Regional Reports from across Louisiana
(page 4 of 5)
BATON ROUGE/ PLANTATION COUNTRY
Judas the Apostle
It briefly begins at Masada in a blood-red sunset. While Romans batter the wall, about to gain entrance, Elazar ben Yair, the last man alive, falls upon his own sword amid the many bodies of those who chose to die free and untouched by Rome. In what proved to be a hard-to-put-down page-turner, Judas the Apostle, written by Baton Rouge resident and attorney Van R. Mayhall Jr., neatly transitions the story to present-day Louisiana when Dr. Clotile Lejeune, an ancient language expert, returns home to Madisonville with her son because of the murder of her elderly father. It becomes apparent to everyone that Thibodeaux Lejeune was murdered because of an ancient oil jar inscribed with Judas Iscariot’s name that he found in an underground cavern fighting the African campaign in World War II. For Clotile, estranged from her father and her Louisiana roots for years because of an out-of-wedlock pregnancy, the return to Louisiana opens old wounds she tried to bury. As she begins to unravel the mystery of her father’s murder, she likewise begins to suspect with good reason the oil jar may be a religious relic important enough to shatter Christian beliefs. Unbeknownst to all, on the other side of the world, an evil billionaire who deals in arms is leaving a scorched earth pathway strewn with corpses as he searches for the oil jar bearing Judas Iscariot’s name, aided by his own empty-eyed goon squad.

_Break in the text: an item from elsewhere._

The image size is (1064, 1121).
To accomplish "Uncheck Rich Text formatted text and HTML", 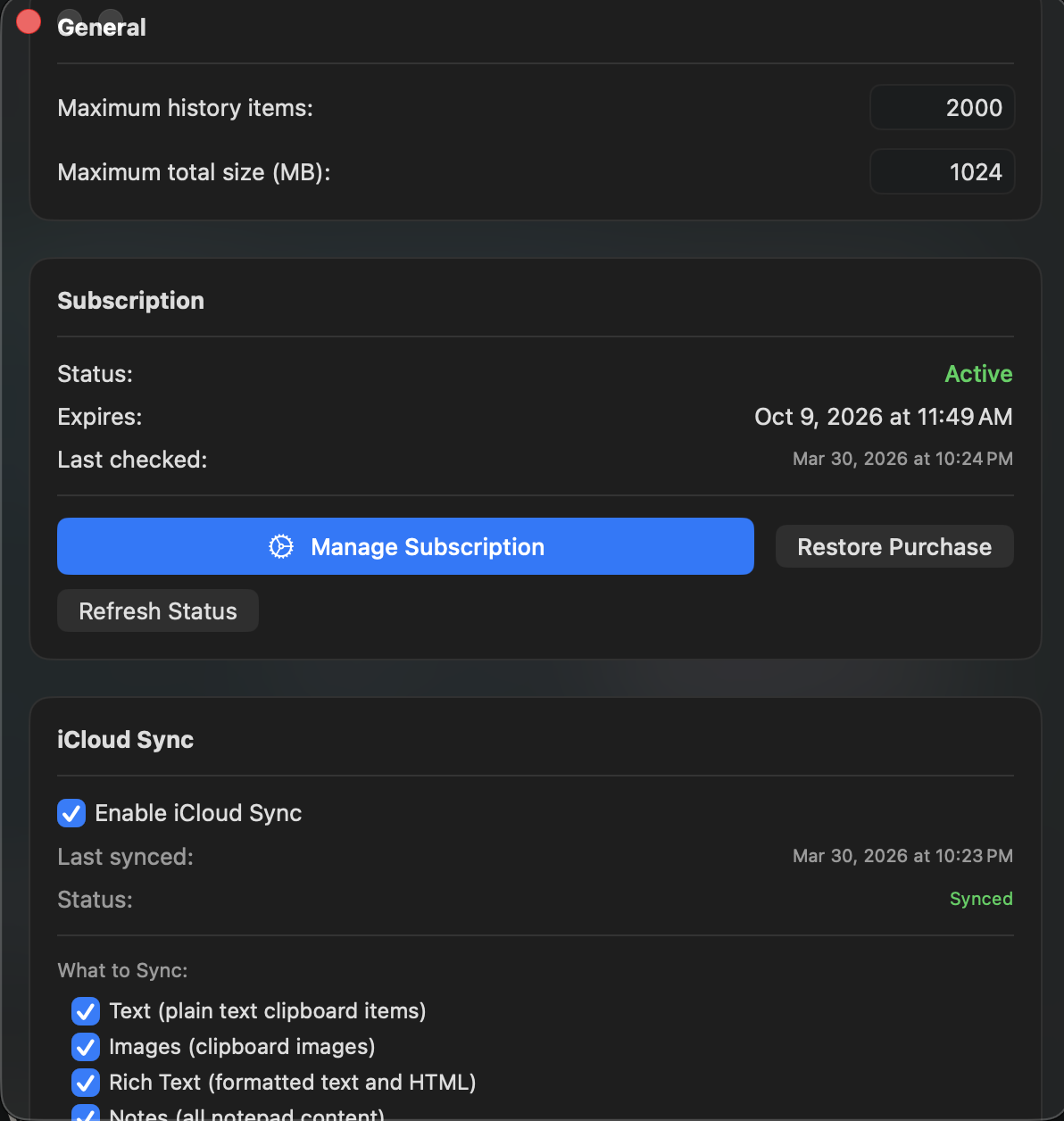I will point(85,1083).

Mayhall has spun a highly original, suspenseful and atmospheric thriller. It’s a savvy story of academia, archaeology and theology, but you can also taste the warm Louisiana thread that runs through it like a good flavor – the Tchefuncte River, the LSU campus, the elements of close family ties and the influence of religion. The story also takes place in present-day Jerusalem and France. Exploring the true motives of Judas Iscariot, it leaves you with a perhaps controversial but plausible impression of the betrayer of Christ – but not in the same almost sacrilegious sense of The Da Vinci Code. The story weaves a mystical spell in the timeless story of good against evil that’s hard to resist; Judas the Apostle joins my personal rank of books that I call one-sitting reads.
Mayhall, a Louisiana native, has done extensive research on Judas Iscariot, exploring loose ends and inconsistencies.
“The book examines controversial claims involving Judas Iscariot,” Mayhall says. “But more than that, I wanted people to think about the Bible, its meaning and the battle between good and evil.” Mayhall claims he wrote the book as a thriller that also celebrated Louisiana’s culture.
“The book is about the main character’s rediscovery of family roots and the importance of her Louisiana upbringing and faith,” Mayhall says.
Published by iUniverse, Judas the Apostle has been featured in the Barnes & Noble Rising Star Special Collection.
Mayhall is a senior partner in a Baton Rouge law firm. A Baton Rouge native, he attended both LSU and Georgetown University.